Official art of Ethan and Typhlosion fighting Red and Snorlax at Mt Silver - Pokemon HeartGold and SoulSilver Image via Game Freak

“Back in my day” isn’t a great argument for why something is good, but nostalgia is valid as long as it isn’t blinding. Every Pokemon game has a fanbase, so even if older games haven’t aged as well, there’s still value—both financially and for game preservation—to putting the classics on a modern console with no changes. Pokemon is also big enough that nostalgia is genuinely a strong incentive for fans to buy, even if they acknowledge that their favorite childhood entry might not have been as strong as they remembered.

Maybe Game Freak hasn’t done any ports because it’s afraid that easy access to the original games would hurt the sales potential for remakes down the line. But the gaps between original game releases and their remakes are getting longer and longer, so releasing an occasional port shouldn’t do much to dull the hype since remakes take so long anyway. FireRed and LeafGreen came out just under 8 years after Red and Green did in Japan, HeartGold and SoulSilver were about 9 years after Gold and Silver, Omega Ruby and Alpha Sapphire were 12 years apart from Ruby and Sapphire, and Brilliant Diamond and Shining Pearl were an entire 15 years after Diamond and Pearl. Black and White have already passed Sinnoh’s record for longest remake gap, and there’s still no news on that front as of this writing.

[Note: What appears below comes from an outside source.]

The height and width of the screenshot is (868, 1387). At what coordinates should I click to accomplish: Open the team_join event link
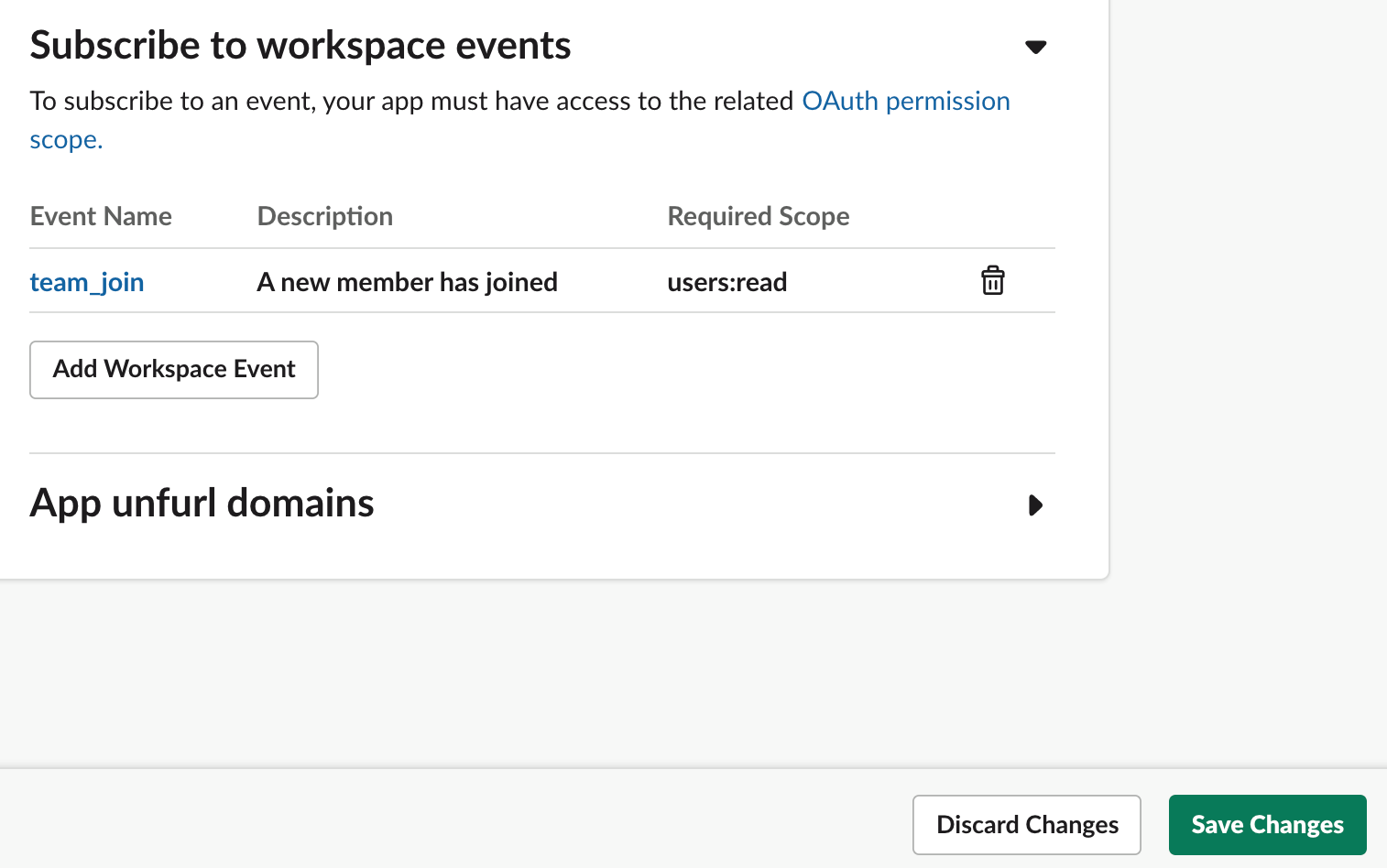click(87, 282)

Talking to Professor Oak in Pokemon Red Image via Game Freak

Whether it’s due to nostalgia or just to let new fans see what the older games were like, it’s high time that older Pokemon games were re-released as close to their original forms as possible. Remakes can still do their job of bringing the older titles up to date with modern standards, but ports would help quiet the crowd decrying the newer games a bit and help with game preservation in the process. Nostalgia blindness aside, I miss the Nintendo DS and don’t want to sell my kidney to get a copy of Pokemon Platinum.